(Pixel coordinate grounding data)

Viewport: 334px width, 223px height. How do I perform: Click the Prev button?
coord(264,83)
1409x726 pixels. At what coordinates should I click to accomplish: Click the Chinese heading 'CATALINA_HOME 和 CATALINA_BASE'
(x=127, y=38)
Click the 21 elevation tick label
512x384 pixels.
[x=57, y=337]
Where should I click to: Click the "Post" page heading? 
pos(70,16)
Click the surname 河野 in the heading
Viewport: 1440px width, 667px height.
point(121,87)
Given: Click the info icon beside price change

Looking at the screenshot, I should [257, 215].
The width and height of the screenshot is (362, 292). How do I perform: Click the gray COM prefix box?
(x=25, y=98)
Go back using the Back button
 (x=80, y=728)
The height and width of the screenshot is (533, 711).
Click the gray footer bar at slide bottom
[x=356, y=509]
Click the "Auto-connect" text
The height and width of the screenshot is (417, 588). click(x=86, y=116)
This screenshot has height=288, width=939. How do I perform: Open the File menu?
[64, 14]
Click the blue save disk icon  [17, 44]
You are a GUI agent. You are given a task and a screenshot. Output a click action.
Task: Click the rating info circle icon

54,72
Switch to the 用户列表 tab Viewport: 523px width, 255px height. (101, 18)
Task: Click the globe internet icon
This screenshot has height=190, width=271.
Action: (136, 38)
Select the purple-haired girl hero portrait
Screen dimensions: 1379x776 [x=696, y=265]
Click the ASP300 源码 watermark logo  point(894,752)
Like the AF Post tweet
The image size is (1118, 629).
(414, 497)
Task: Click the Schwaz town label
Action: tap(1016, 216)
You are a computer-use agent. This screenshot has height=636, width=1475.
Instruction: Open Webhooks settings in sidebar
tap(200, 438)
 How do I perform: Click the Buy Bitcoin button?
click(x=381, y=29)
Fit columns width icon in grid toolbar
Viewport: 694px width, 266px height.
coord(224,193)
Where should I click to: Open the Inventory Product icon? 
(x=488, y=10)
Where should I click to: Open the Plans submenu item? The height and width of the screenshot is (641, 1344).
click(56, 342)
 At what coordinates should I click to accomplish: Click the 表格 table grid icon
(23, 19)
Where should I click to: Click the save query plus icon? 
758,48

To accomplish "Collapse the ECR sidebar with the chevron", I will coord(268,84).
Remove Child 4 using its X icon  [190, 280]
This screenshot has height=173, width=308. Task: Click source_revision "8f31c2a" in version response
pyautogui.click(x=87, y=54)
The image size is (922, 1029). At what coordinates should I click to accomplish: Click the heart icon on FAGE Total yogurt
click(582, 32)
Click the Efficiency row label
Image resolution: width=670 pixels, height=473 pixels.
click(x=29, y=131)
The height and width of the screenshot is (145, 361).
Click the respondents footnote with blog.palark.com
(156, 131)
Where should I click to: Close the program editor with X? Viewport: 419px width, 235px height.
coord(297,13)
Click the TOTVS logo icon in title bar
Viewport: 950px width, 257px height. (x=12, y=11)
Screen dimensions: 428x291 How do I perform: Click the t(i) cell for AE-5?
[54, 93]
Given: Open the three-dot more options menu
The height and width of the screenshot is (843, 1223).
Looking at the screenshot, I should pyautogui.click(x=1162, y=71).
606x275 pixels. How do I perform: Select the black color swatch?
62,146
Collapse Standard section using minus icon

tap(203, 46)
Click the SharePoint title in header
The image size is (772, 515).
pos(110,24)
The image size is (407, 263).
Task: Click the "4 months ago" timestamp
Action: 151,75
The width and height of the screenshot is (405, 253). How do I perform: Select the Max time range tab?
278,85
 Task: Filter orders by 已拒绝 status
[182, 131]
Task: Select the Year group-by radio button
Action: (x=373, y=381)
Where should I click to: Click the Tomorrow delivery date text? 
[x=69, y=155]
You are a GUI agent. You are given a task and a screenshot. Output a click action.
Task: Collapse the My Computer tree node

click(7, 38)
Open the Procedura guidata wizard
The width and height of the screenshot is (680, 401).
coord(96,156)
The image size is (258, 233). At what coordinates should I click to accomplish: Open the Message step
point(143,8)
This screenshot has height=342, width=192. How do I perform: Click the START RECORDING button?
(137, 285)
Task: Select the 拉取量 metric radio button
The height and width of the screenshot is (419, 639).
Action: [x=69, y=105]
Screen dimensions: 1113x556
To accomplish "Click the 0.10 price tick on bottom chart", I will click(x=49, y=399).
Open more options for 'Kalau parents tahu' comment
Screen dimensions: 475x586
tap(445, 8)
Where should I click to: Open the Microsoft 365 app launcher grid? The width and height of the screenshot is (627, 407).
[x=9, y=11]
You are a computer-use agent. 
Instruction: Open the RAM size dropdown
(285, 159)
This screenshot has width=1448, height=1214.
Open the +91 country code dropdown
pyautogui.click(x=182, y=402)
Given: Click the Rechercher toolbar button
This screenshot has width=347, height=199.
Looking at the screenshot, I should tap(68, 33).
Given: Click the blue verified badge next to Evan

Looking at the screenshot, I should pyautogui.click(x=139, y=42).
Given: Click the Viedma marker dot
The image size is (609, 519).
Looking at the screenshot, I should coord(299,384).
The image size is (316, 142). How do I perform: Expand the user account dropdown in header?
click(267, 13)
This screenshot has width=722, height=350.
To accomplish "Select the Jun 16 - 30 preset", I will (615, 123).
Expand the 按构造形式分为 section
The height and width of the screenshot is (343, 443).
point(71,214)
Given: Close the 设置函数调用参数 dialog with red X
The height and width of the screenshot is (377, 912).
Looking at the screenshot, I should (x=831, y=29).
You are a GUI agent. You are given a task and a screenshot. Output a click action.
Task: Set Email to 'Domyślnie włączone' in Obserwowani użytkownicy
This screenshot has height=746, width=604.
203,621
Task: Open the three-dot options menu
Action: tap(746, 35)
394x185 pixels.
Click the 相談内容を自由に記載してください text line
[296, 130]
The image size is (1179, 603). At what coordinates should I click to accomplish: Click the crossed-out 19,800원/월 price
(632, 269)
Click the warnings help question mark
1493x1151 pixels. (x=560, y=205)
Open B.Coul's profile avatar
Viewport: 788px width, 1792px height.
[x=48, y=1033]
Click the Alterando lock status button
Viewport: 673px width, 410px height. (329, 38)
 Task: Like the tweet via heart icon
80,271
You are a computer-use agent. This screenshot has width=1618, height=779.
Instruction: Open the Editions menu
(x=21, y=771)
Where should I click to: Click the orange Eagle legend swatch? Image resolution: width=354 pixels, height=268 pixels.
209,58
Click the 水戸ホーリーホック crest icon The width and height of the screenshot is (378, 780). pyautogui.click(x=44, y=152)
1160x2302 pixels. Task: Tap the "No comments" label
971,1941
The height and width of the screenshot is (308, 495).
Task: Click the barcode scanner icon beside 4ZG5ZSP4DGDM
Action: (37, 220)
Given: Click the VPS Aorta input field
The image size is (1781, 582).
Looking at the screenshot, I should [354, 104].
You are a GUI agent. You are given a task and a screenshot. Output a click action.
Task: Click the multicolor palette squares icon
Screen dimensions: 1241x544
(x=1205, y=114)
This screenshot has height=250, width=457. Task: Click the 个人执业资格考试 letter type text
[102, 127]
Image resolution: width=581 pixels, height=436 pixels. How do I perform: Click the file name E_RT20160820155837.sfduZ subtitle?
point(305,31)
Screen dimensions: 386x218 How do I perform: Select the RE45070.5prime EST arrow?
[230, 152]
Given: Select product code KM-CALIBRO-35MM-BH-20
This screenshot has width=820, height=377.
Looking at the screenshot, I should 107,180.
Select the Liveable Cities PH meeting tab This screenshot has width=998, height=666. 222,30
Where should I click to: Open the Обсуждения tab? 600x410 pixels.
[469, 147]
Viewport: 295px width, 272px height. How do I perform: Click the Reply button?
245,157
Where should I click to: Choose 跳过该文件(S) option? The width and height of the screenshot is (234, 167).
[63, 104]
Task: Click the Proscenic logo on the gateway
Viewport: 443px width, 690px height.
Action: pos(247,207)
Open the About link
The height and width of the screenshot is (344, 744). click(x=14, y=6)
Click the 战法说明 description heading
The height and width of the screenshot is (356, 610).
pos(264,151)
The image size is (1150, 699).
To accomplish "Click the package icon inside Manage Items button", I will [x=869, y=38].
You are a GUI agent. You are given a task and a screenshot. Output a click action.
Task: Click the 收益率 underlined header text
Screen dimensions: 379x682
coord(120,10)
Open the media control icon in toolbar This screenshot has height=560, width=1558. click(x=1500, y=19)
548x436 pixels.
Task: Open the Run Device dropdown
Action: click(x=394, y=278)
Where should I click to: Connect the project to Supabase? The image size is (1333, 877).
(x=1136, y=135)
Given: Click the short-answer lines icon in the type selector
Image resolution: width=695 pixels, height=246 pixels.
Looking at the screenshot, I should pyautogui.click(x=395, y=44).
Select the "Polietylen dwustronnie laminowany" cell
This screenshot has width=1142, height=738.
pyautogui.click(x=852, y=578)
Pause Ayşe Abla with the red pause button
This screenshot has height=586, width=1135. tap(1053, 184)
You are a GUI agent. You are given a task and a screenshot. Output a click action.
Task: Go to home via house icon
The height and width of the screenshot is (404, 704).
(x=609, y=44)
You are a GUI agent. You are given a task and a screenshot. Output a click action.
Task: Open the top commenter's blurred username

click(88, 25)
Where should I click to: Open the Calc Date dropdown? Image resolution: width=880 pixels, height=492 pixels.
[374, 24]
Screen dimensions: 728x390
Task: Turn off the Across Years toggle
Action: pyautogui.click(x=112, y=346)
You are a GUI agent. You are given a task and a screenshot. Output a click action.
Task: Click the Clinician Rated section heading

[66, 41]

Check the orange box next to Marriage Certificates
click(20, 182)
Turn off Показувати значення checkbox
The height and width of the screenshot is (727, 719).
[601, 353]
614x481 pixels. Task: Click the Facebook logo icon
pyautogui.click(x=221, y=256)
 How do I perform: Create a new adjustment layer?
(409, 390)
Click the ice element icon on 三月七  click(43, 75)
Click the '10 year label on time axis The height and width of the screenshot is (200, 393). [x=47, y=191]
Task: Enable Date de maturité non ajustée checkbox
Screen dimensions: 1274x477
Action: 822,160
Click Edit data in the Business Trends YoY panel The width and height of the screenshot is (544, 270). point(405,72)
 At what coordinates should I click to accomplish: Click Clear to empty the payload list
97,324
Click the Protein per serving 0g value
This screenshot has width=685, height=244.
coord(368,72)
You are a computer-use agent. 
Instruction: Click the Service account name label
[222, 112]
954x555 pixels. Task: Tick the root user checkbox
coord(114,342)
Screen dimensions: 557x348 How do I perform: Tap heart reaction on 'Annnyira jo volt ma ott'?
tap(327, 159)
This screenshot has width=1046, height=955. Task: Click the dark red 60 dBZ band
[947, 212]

* _WHAT TO PRODUCE_
Repeat the records above line by line, from the first line through the line that contains "Click the surname 河野 in the heading".

* _EXERCISE SOLUTION_
Viewport: 334px width, 223px height. How do I perform: Click the Prev button?
coord(264,83)
1409x726 pixels. At what coordinates should I click to accomplish: Click the Chinese heading 'CATALINA_HOME 和 CATALINA_BASE'
(x=127, y=38)
Click the 21 elevation tick label
512x384 pixels.
[x=57, y=337]
Where should I click to: Click the "Post" page heading? 
pos(70,16)
Click the surname 河野 in the heading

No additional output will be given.